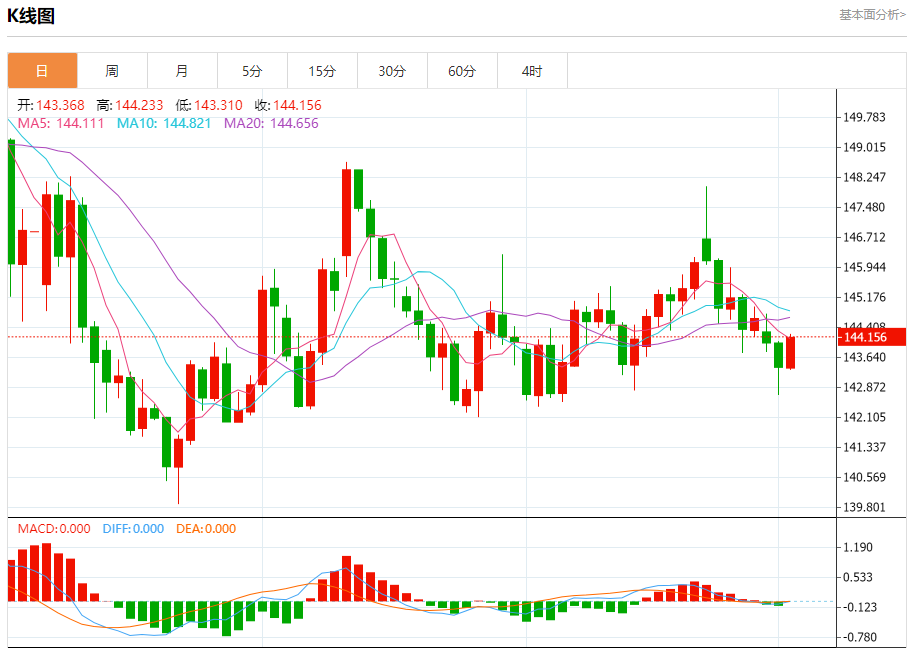Open the 60分 interval tab
The height and width of the screenshot is (648, 910).
pyautogui.click(x=463, y=71)
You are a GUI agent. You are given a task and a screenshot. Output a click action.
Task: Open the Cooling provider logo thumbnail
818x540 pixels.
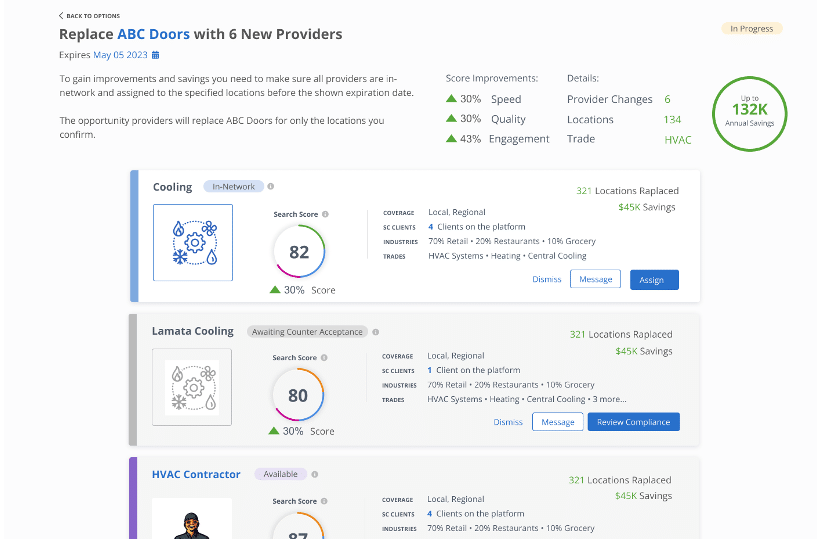coord(193,242)
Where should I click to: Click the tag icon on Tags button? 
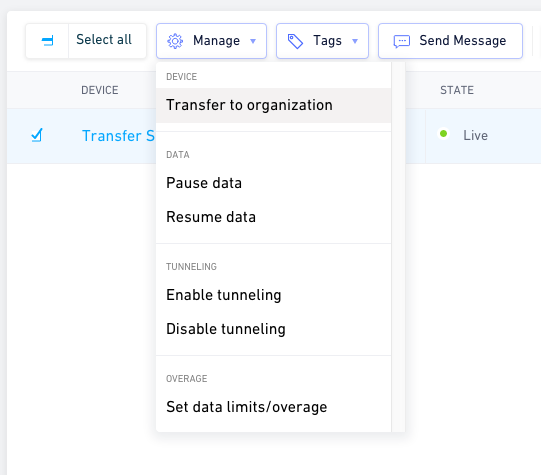[295, 41]
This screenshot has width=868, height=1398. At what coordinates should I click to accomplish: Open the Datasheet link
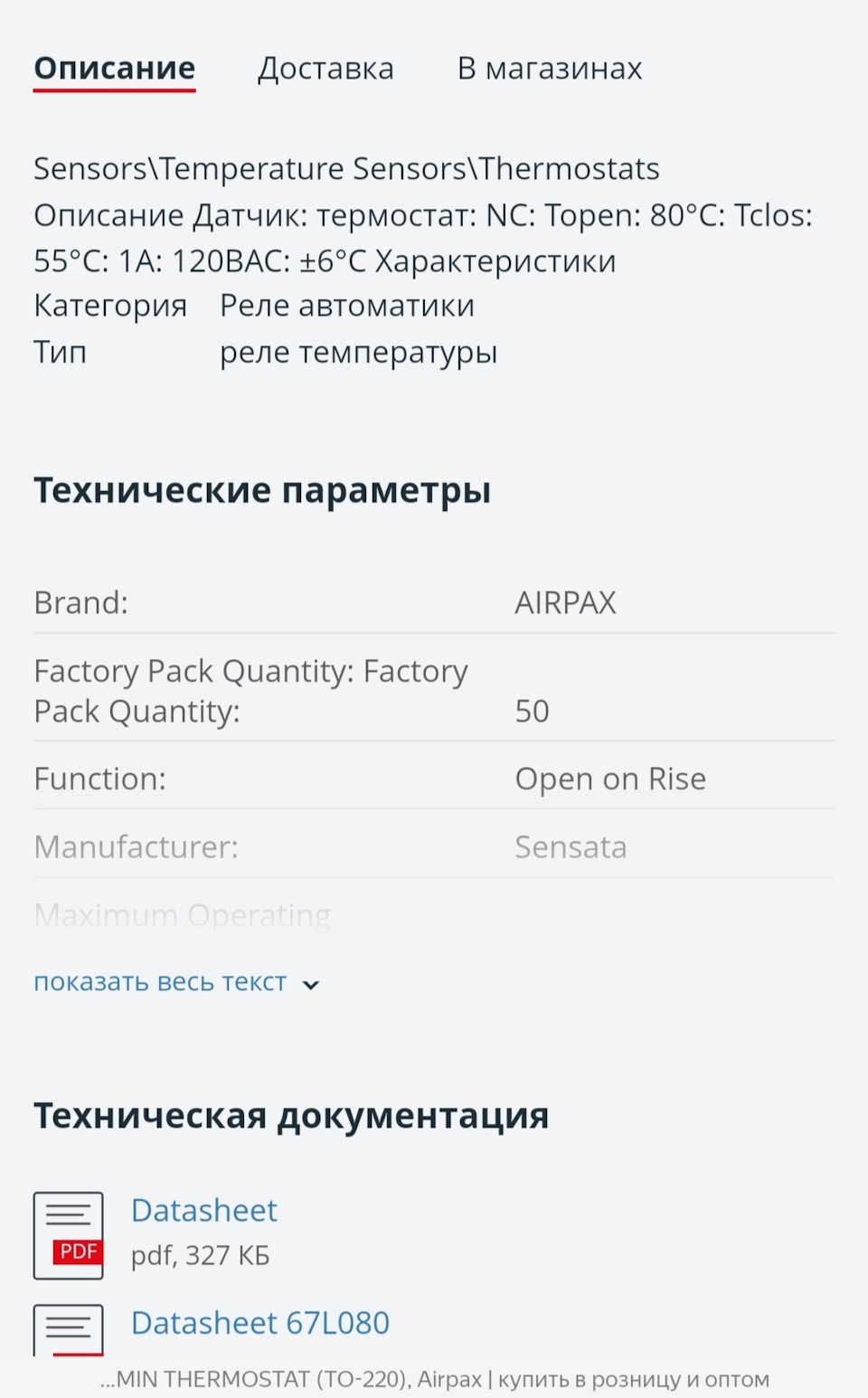coord(204,1211)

▶ Required work: An exact copy of the lines from the line containing "Where should I" through the final line of the listing, without pictures, is the expected result.

▶ Solution:
Where should I click to: Click the tag icon on Tags button? 
[295, 41]
This screenshot has width=868, height=1398. At what coordinates should I click to accomplish: Open the Datasheet link
coord(204,1211)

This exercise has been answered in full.